This is may last day at work. Less than hour left. I'm glad i'm not like everyone else i see, all busy with stress from finals, working on that last paper, that exam coming up. I'm happy to be done with that, I just have to get through one last week of teaching, which is cake compared to the ten weeks I've already finished. my throat has been sore all day, very sore, painful when i swallow, so that's unpleasant. I was thinking today that I should be writing more since I've been in dark moods lately. Jen would be mad at me for being so negative, if we still talked to each other. I bet if I tried to harness my thoughts I could create some good writing. or maybe i'm so weary and burned out I'd come up with nothing. I'm crawling through this last week.
it was my mom's birthday yesterday, way to go mom! i sent her a card but it probably will get there late. i can't afford a gift right now.

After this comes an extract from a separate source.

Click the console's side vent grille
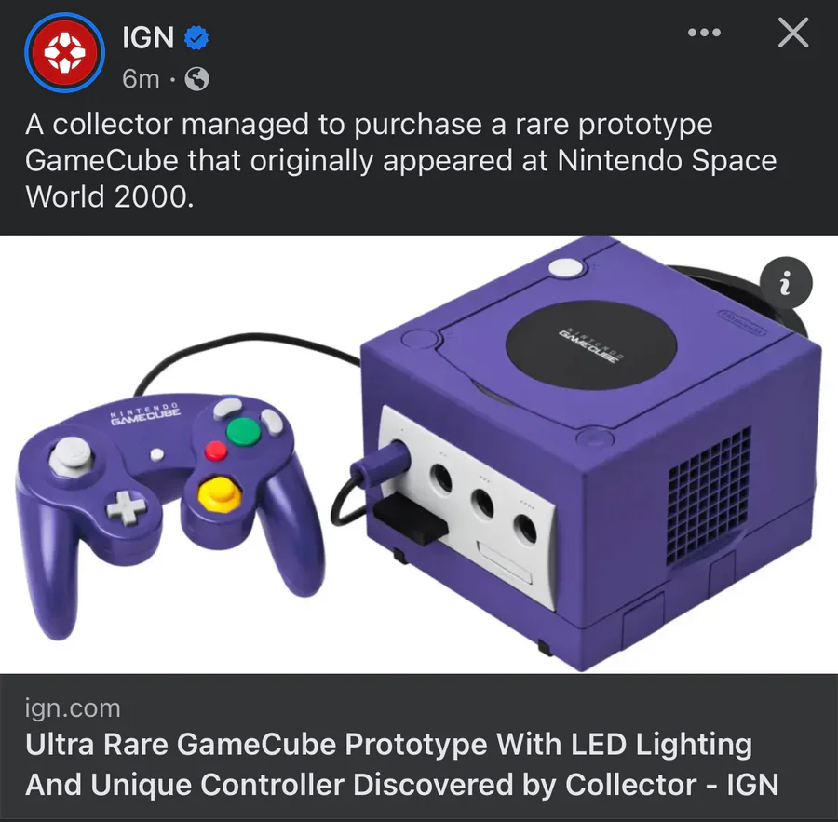This screenshot has height=822, width=838. pyautogui.click(x=710, y=495)
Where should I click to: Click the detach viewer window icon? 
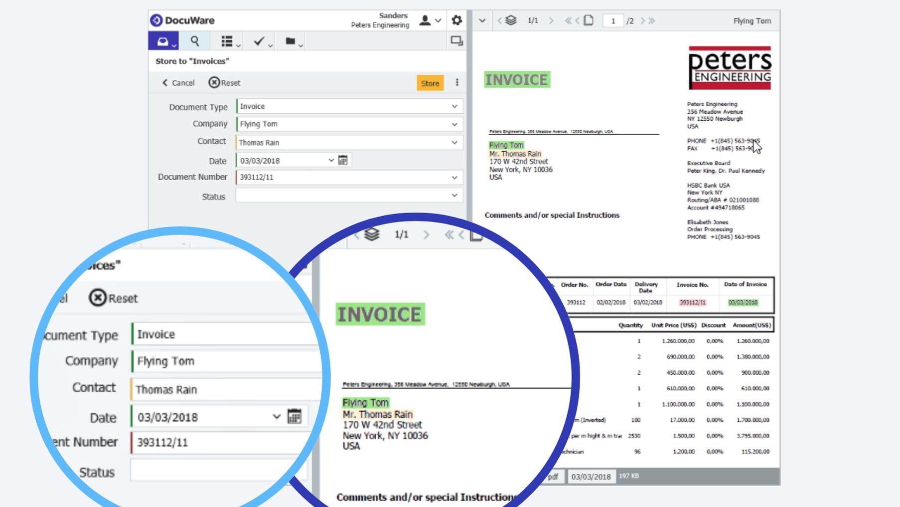coord(456,41)
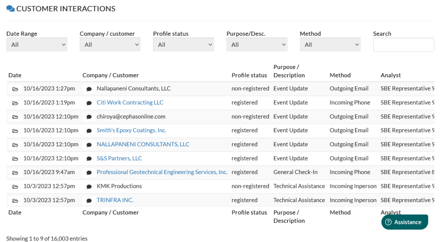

i'm not sure if i need a long road trip or bunches of nothing. in august dan and i went on a trip of renewal to cooperstown, but i'm need of something much more comprehensive now. i'm wondering how much of this crap i should really be worrying about. i survive, i eat and breath and live and i'm around. its very base stuff but why get upset at the images of women that Cosmo magazine projects? exactly where or why does that matter? why contemplate the issues of romantic myths perpetuated by popular culture? why no instead accept that fact that i'm lonely, that i miss being a relationship and that I want someone just like everyone else does and when i see a couple together i feel envious, jealous, and sad because its not me? who care about the origin or reasons behind it all? what good comes from exploring behind those doors?
no matter what problems i perceive in myself the sun continues rising, the clock keeps ticking away, i keep losing precious minutes of life. i can't stop time to try and "figure myself out" or "cure" myself. why do i thrust myself on this pilgrimage of self discovery? i'm convinced i have all these issues to deal with, that i'm this person full of iner bitterness, sadness, despression, and raging insecurities and that i'm absolutely lost. if anything has changed its because i changed it. wow. that's a profound statement. student teaching didn't shake my foundations, i did. i let my morals be torn, i lied and did the things i did. the reason my ethics and values were comprimsed was because I let them be. now I have to live with that, I have to pick up the pieces. student teaching isn't easy for a hyper-sensitive person. look what happens to me. i need to develop something of an outer skin to protect myself.
so what happens now?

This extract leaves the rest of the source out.